> THE PROBLEM: Below are the records. Reproduce exactly the lines from the one containing "This screenshot has width=1548, height=606." through the final line, and omit any pictures.
....
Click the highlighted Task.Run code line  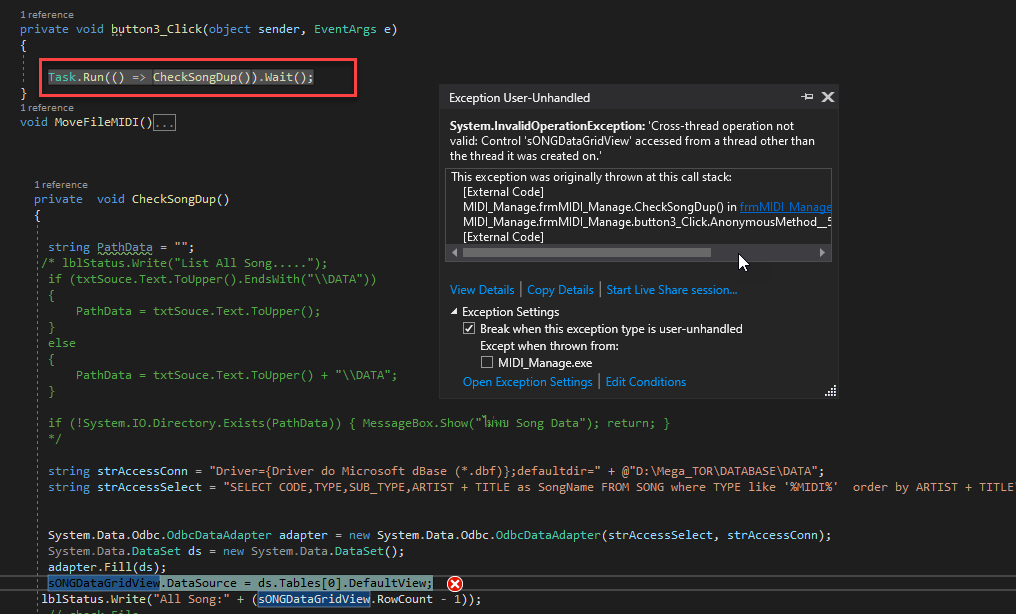pos(181,77)
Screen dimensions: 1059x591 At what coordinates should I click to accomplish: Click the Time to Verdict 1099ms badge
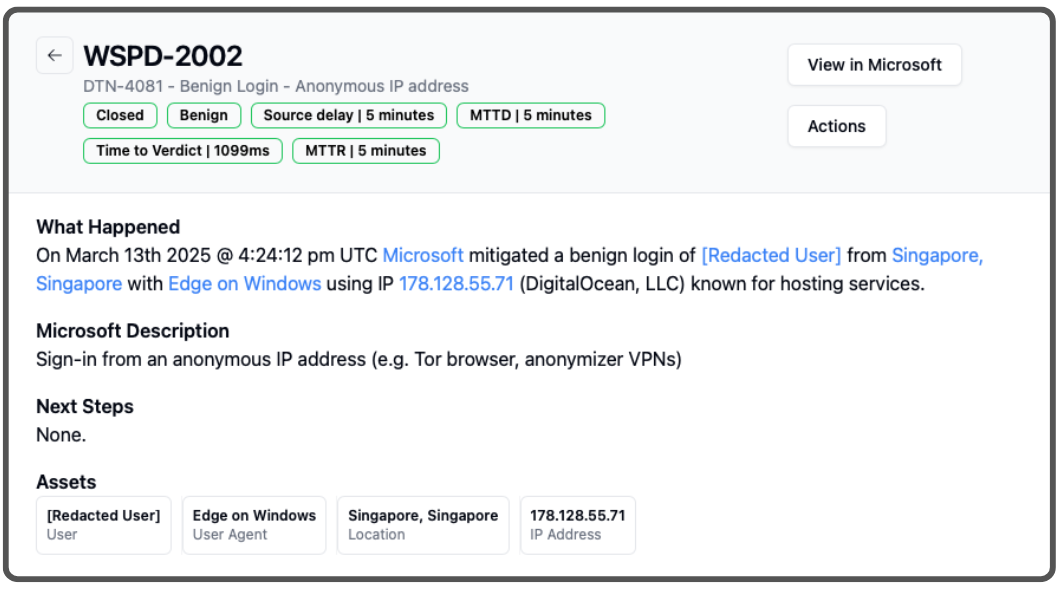(x=183, y=151)
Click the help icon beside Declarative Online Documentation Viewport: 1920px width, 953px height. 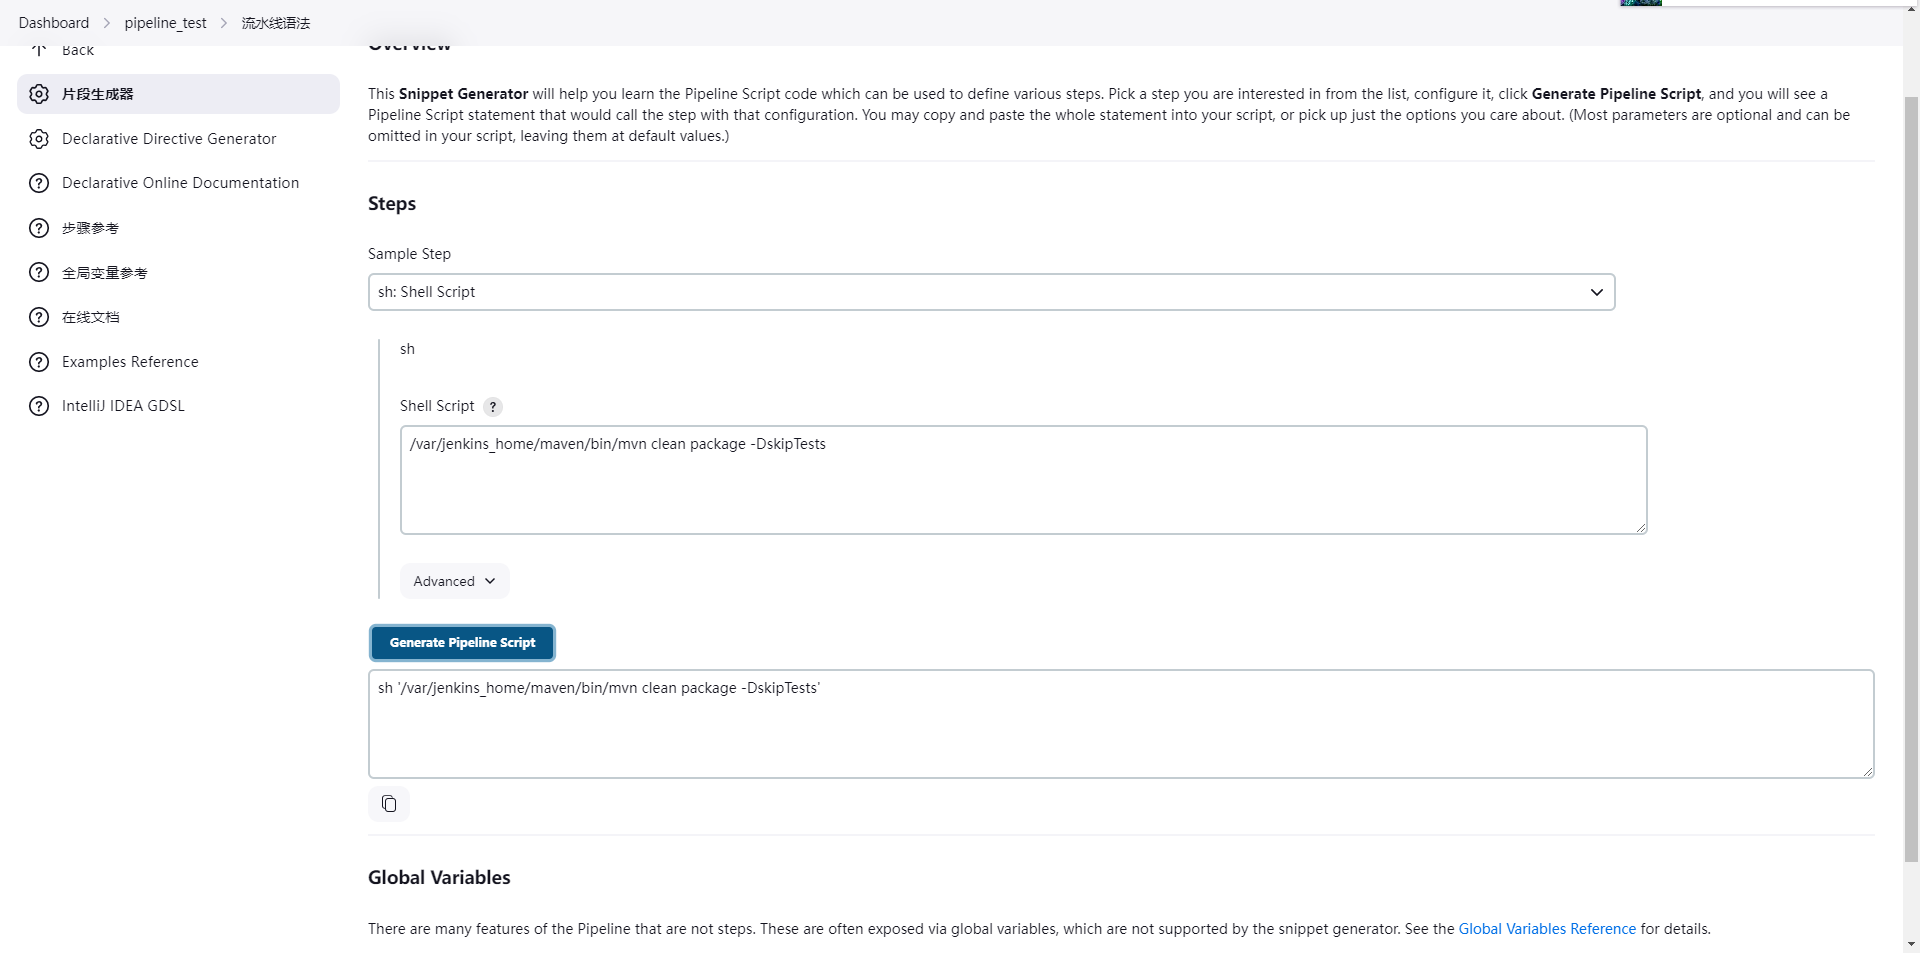pyautogui.click(x=39, y=183)
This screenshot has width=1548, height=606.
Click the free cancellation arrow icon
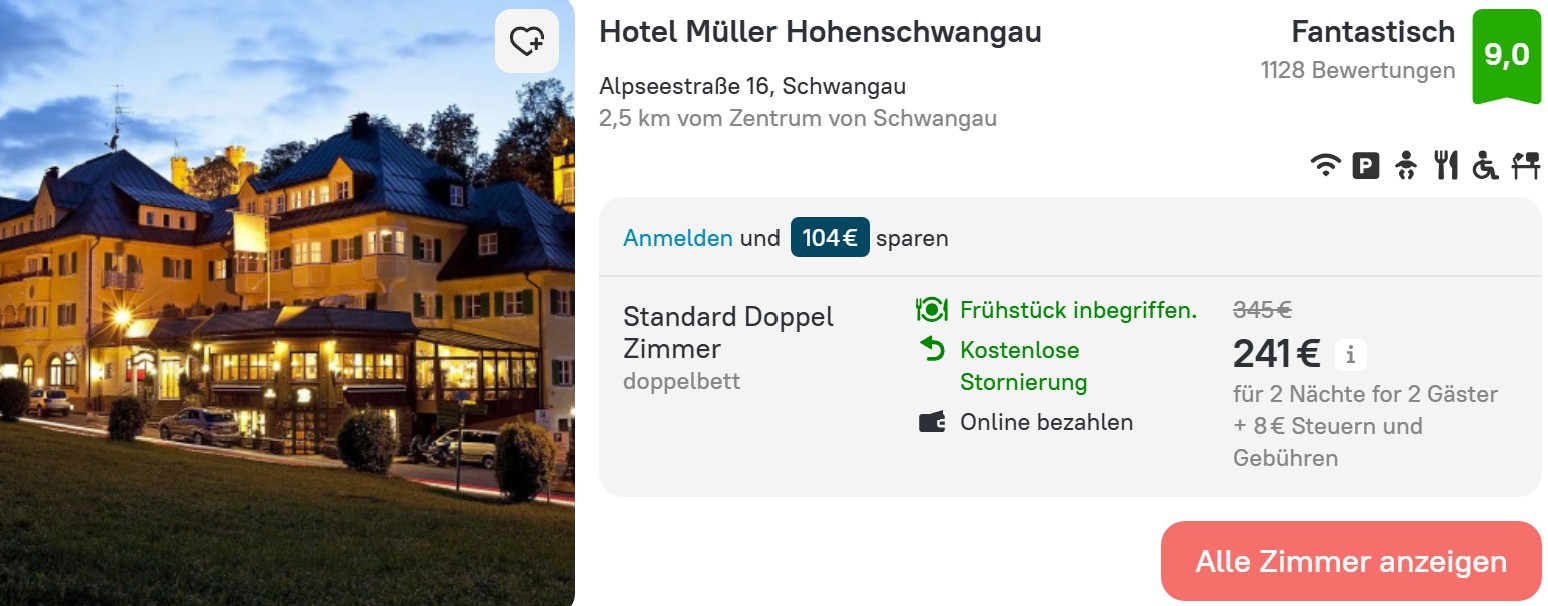(x=932, y=349)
....
> RESPONSE AREA:
This screenshot has width=1548, height=606.
Click the free cancellation arrow icon
(x=932, y=349)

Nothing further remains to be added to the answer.